Task statement
Copy the following rows verbatim.

(A block of data)
###

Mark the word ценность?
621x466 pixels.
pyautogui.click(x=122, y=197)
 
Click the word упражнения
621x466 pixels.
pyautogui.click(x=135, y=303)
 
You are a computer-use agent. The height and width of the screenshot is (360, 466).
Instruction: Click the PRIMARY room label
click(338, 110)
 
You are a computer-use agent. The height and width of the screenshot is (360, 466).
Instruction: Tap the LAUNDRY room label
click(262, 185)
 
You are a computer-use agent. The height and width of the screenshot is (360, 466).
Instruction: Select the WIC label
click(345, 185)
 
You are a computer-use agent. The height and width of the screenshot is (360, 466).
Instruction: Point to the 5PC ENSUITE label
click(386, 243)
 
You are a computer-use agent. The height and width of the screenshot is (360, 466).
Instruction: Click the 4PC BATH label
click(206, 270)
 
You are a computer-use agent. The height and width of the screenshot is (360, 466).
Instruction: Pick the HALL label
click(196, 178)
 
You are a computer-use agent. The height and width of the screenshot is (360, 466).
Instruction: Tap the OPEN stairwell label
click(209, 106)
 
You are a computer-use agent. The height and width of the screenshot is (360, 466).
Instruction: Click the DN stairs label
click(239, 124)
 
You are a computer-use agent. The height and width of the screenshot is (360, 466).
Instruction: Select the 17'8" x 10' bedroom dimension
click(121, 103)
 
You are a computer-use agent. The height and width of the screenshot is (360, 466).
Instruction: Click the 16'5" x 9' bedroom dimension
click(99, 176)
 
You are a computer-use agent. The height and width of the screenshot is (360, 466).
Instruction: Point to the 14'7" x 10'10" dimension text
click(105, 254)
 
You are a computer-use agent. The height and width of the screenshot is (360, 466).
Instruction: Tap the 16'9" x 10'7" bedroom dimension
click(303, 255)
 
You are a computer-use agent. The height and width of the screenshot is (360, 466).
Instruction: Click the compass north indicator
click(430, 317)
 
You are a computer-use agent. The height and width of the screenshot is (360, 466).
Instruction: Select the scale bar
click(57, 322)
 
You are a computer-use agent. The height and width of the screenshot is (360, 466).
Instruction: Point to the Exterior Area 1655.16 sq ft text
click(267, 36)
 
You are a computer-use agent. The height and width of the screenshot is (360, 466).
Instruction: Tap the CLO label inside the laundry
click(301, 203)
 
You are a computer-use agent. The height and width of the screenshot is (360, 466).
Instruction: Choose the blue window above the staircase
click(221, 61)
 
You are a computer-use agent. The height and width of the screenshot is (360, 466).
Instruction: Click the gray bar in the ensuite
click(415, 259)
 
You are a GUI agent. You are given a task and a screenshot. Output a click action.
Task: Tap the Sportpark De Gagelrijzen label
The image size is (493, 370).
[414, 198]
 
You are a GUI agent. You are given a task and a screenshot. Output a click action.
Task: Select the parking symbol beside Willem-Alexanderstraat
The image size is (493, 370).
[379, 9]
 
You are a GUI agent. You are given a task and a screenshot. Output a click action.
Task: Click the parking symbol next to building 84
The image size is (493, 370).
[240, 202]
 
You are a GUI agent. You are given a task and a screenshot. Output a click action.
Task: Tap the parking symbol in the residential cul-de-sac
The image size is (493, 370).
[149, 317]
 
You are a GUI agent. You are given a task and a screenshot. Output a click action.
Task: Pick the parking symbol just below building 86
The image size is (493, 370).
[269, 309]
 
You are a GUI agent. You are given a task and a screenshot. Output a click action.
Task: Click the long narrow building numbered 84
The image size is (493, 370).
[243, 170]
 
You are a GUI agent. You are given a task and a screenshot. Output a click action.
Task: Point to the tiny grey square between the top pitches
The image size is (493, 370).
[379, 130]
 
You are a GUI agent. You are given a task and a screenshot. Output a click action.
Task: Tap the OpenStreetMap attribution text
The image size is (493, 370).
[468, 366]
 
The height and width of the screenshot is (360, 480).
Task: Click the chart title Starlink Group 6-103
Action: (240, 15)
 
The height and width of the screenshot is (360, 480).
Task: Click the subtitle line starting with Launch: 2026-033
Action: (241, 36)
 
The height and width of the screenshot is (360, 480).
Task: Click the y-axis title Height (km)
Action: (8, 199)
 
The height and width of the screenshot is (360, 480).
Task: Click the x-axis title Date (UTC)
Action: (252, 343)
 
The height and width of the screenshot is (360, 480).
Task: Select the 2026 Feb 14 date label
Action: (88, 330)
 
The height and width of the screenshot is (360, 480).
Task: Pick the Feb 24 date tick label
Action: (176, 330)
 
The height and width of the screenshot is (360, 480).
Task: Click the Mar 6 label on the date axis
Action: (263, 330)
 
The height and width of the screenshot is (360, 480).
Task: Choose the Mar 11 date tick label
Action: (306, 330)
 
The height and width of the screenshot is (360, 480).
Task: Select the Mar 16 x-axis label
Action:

###

Reply to the task
Mark the word ценность?
621x466 pixels.
pyautogui.click(x=122, y=197)
 
Click the word упражнения
621x466 pixels.
pyautogui.click(x=135, y=303)
 
You are a computer-use agent. The height and width of the screenshot is (360, 466).
Instruction: Click the PRIMARY room label
click(338, 110)
 
You are a computer-use agent. The height and width of the screenshot is (360, 466).
Instruction: Tap the LAUNDRY room label
click(262, 185)
 
You are a computer-use agent. The height and width of the screenshot is (360, 466).
Instruction: Select the WIC label
click(345, 185)
 
You are a computer-use agent. The height and width of the screenshot is (360, 466).
Instruction: Point to the 5PC ENSUITE label
click(386, 243)
 
You are a computer-use agent. The height and width of the screenshot is (360, 466).
Instruction: Click the 4PC BATH label
click(206, 270)
 
You are a computer-use agent. The height and width of the screenshot is (360, 466).
Instruction: Pick the HALL label
click(196, 178)
 
You are a computer-use agent. The height and width of the screenshot is (360, 466).
Instruction: Tap the OPEN stairwell label
click(209, 106)
 
You are a computer-use agent. The height and width of the screenshot is (360, 466).
Instruction: Click the DN stairs label
click(239, 124)
 
You are a computer-use agent. The height and width of the screenshot is (360, 466).
Instruction: Select the 17'8" x 10' bedroom dimension
click(121, 103)
 
You are a computer-use agent. The height and width of the screenshot is (360, 466).
Instruction: Click the 16'5" x 9' bedroom dimension
click(99, 176)
 
You are a computer-use agent. The height and width of the screenshot is (360, 466).
Instruction: Point to the 14'7" x 10'10" dimension text
click(105, 254)
 
You are a computer-use agent. The height and width of the screenshot is (360, 466).
Instruction: Tap the 16'9" x 10'7" bedroom dimension
click(303, 255)
 
You are a computer-use agent. The height and width of the screenshot is (360, 466).
Instruction: Click the compass north indicator
click(430, 317)
 
You are a computer-use agent. The height and width of the screenshot is (360, 466).
Instruction: Select the scale bar
click(57, 322)
 
You are a computer-use agent. The height and width of the screenshot is (360, 466).
Instruction: Point to the Exterior Area 1655.16 sq ft text
click(267, 36)
 
You are a computer-use agent. The height and width of the screenshot is (360, 466).
Instruction: Tap the CLO label inside the laundry
click(301, 203)
 
You are a computer-use agent. The height and width of the screenshot is (360, 466).
Instruction: Choose the blue window above the staircase
click(221, 61)
 
You are a computer-use agent. The height and width of the screenshot is (360, 466).
Instruction: Click the gray bar in the ensuite
click(415, 259)
 
You are a GUI agent. You are given a task and a screenshot. Output a click action.
Task: Tap the Sportpark De Gagelrijzen label
The image size is (493, 370).
[414, 198]
 
You are a GUI agent. You are given a task and a screenshot. Output a click action.
Task: Select the parking symbol beside Willem-Alexanderstraat
The image size is (493, 370).
[379, 9]
 
You are a GUI agent. You are given a task and a screenshot. Output a click action.
Task: Click the parking symbol next to building 84
The image size is (493, 370).
[240, 202]
 
You are a GUI agent. You are given a task and a screenshot. Output a click action.
Task: Tap the parking symbol in the residential cul-de-sac
The image size is (493, 370).
[149, 317]
 
You are a GUI agent. You are given a task and a screenshot. Output a click action.
Task: Pick the parking symbol just below building 86
The image size is (493, 370).
[269, 309]
 
You are a GUI agent. You are given a task and a screenshot. Output a click action.
Task: Click the long narrow building numbered 84
The image size is (493, 370).
[243, 170]
 
You are a GUI agent. You are given a task and a screenshot. Output a click action.
Task: Point to the tiny grey square between the top pitches
The image size is (493, 370).
[379, 130]
 
You are a GUI agent. You are given a task and a screenshot. Output a click action.
Task: Tap the OpenStreetMap attribution text
The image size is (493, 370).
[468, 366]
 
The height and width of the screenshot is (360, 480).
Task: Click the chart title Starlink Group 6-103
Action: (240, 15)
 
The height and width of the screenshot is (360, 480).
Task: Click the subtitle line starting with Launch: 2026-033
Action: (241, 36)
 
The height and width of the screenshot is (360, 480).
Task: Click the y-axis title Height (km)
Action: (8, 199)
 
The height and width of the screenshot is (360, 480).
Task: Click the x-axis title Date (UTC)
Action: (252, 343)
 
The height and width of the screenshot is (360, 480).
Task: Select the 2026 Feb 14 date label
Action: (88, 330)
 
The height and width of the screenshot is (360, 480).
Task: Pick the Feb 24 date tick label
Action: (176, 330)
 
The height and width of the screenshot is (360, 480).
Task: Click the Mar 6 label on the date axis
Action: (263, 330)
 
The height and width of the screenshot is (360, 480).
Task: Choose the Mar 11 date tick label
Action: (306, 330)
 
The height and width of the screenshot is (360, 480).
Task: Select the Mar 16 x-axis label
Action:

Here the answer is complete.